On Fri, 12 Oct 2018, Andrew Morton wrote:

> > The slab allocator has a heuristic that checks whether the internal
> > fragmentation is satisfactory and, if not, increases cachep->gfporder to
> > try to improve this.
> > 
> > If the amount of waste is the same at higher cachep->gfporder values,
> > there is no significant benefit to allocating higher order memory.  There
> > will be fewer calls to the page allocator, but each call will require
> > zone->lock and finding the page of best fit from the per-zone free areas.
> > 
> > Instead, it is better to allocate order-0 memory if possible so that pages
> > can be returned from the per-cpu pagesets (pcp).
> > 
> > There are two reasons to prefer this over allocating high order memory:
> > 
> >  - allocating from the pcp lists does not require a per-zone lock, and
> > 
> >  - this reduces stranding of MIGRATE_UNMOVABLE pageblocks on pcp lists
> >    that increases slab fragmentation across a zone.
> 
> Confused.  Higher-order slab pages never go through the pcp lists, do
> they?

Nope.

> I'd have thought that by tending to increase the amount of
> order-0 pages which are used by slab, such stranding would be
> *increased*?
> 

These cpus have MIGRATE_UNMOVABLE pages on their pcp list.  But because 
they are order-1 instead of order-0, we take zone->lock and find the 
smallest possible page in the zone's free area that is of sufficient size.  
On low on memory situations, there are no pages of MIGRATE_UNMOVABLE 
migratetype at any order in the free area.  This calls 
__rmqueue_fallback() that steals pageblocks, MIGRATE_RECLAIMABLE and then 
MIGRATE_MOVABLE, and as MIGRATE_UNMOVABLE.
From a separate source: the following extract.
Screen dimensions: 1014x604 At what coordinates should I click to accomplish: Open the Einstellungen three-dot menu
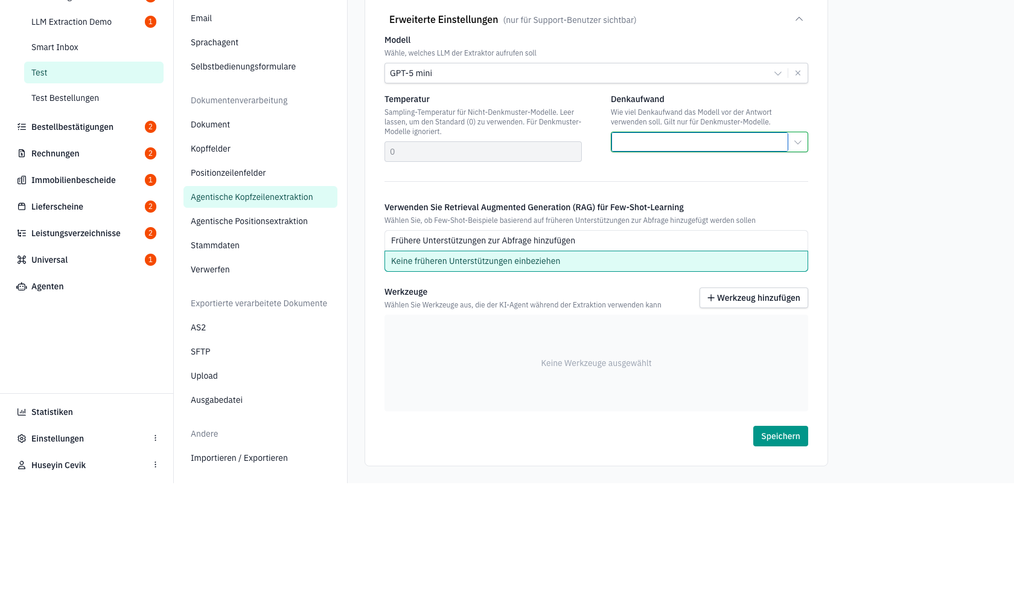(x=155, y=439)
We rely on the pcp batch count to backfill MIGRATE_UNMOVABLE pages onto 
the pcp list so we don't need to take zone->lock, and as a result of these 
allocations being order-0 rather than order-1 we can then allocate from 
these pages when such slab caches are expanded rather than stranding them.

We noticed this when the amount of memory wasted for TCPv6 was the same 
for both order-0 and order-1 allocations (order-1 waste was two times the 
order-0 waste).  We had hundreds of cpus with pages on their 
MIGRATE_UNMOVABLE pcp list, but while allocating order-1 memory it would 
prefer to happily steal other pageblocks before calling reclaim and 
draining pcp lists.

> > We are particularly interested in the second point to eliminate cases
> > where all other pages on a pageblock are movable (or free) and fallback to
> > pageblocks of other migratetypes from the per-zone free areas causes
> > high-order slab memory to be allocated from them rather than from free
> > MIGRATE_UNMOVABLE pages on the pcp.
> > 
> >  mm/slab.c | 15 +++++++++++++++
> 
> Do slub and slob also suffer from this effect?
> 

SLOB should not, SLUB will typically increase the order to improve 
performance of the cpu cache; there's a drawback to changing out the cpu 
cache that SLAB does not have.  In the case that this patch is addressing, 
there is no greater memory utilization from the allocted slab pages.